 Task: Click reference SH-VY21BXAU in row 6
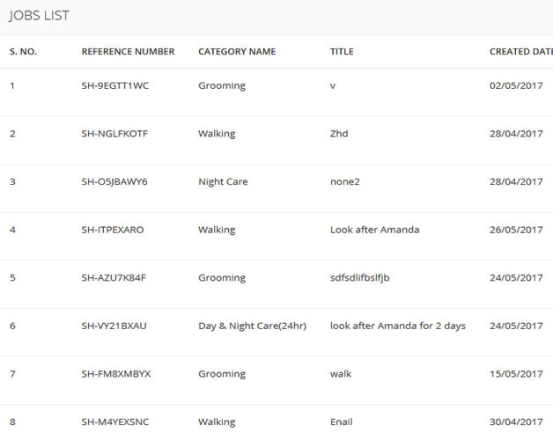pos(114,326)
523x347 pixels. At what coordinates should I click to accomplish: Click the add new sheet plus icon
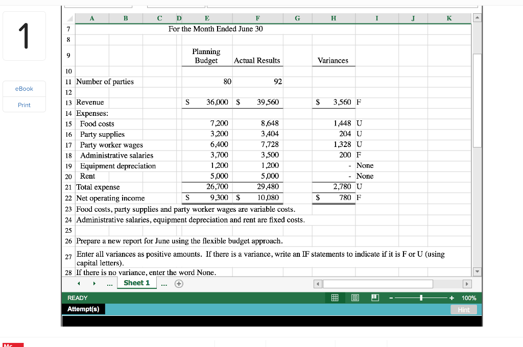(x=178, y=283)
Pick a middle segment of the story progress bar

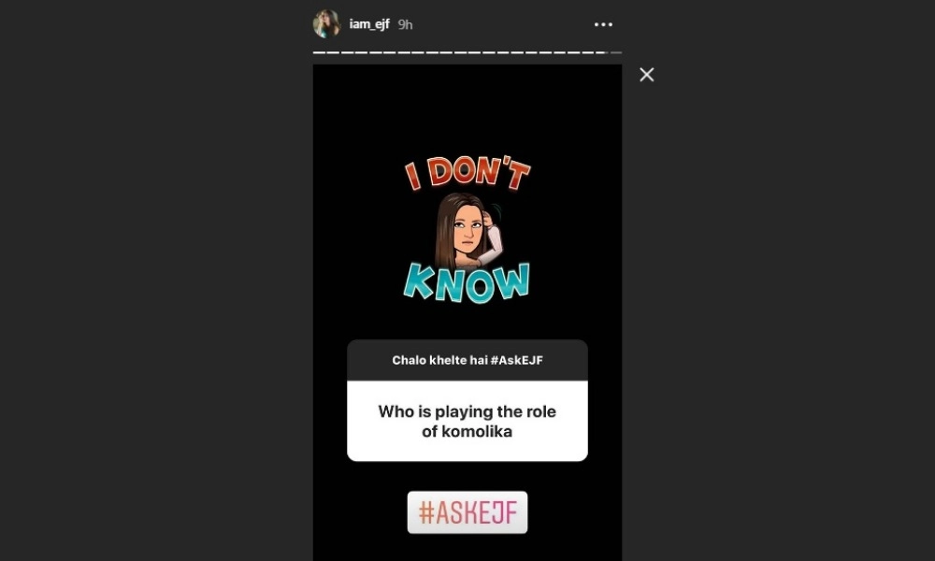(x=461, y=52)
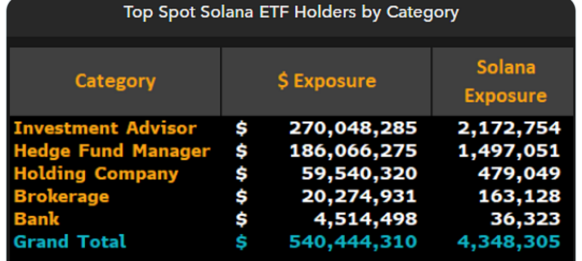582x261 pixels.
Task: Click the $ Exposure column header
Action: point(327,81)
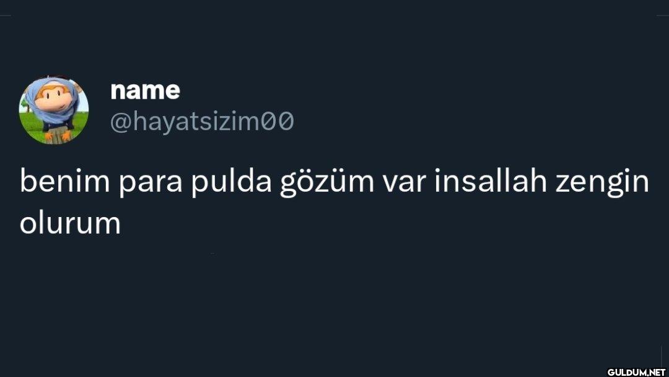Click the character's face in the avatar
The height and width of the screenshot is (377, 669).
point(53,100)
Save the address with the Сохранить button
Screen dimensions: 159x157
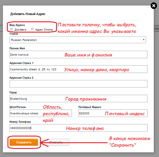click(24, 142)
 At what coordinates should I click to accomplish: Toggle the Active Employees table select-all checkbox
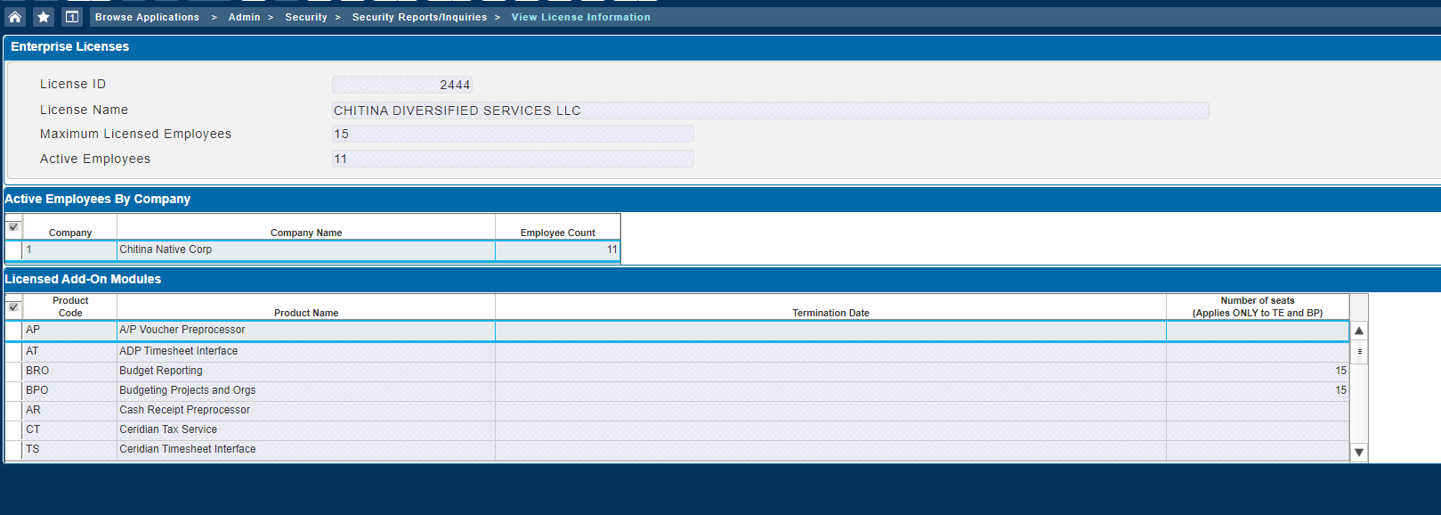13,226
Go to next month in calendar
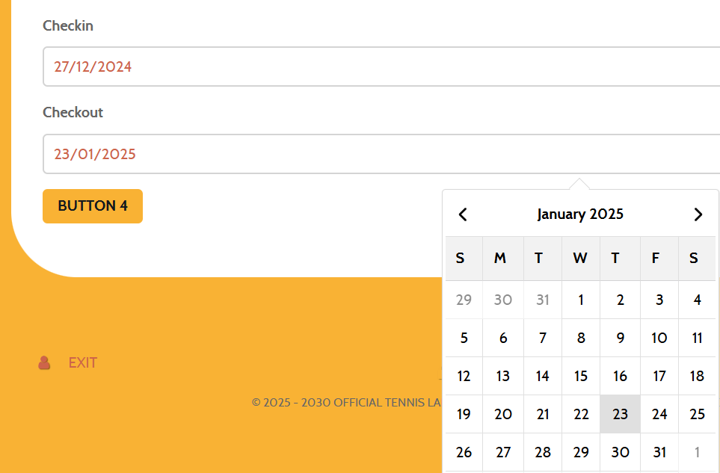The image size is (720, 473). [698, 214]
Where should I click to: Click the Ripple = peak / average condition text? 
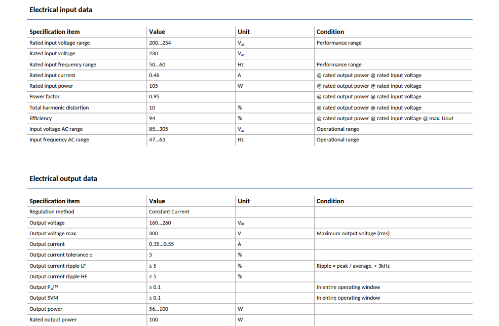tap(353, 266)

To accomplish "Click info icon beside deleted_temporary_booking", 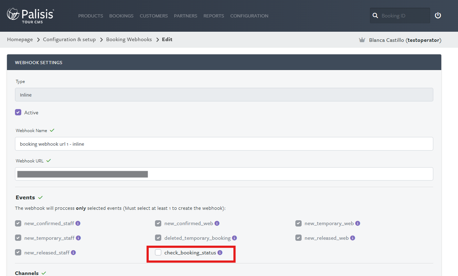I will click(x=234, y=238).
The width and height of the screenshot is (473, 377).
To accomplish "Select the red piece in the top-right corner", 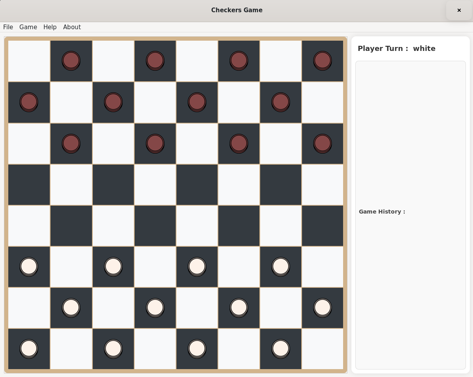I will [323, 60].
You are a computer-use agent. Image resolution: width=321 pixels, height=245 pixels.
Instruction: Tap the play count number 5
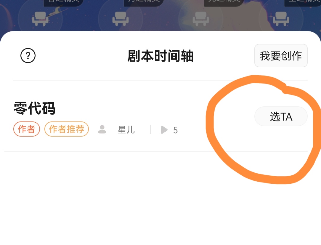(175, 130)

● ● ● ●

» **Activity**:
Counting the line with "You are a computer-use" and the last line of the data above, transcribe those two lines and every line between them exactly, without the pictures.

» **Solved exercise**:
You are a computer-use agent. Image resolution: width=321 pixels, height=245 pixels.
Instruction: Tap the play count number 5
(175, 130)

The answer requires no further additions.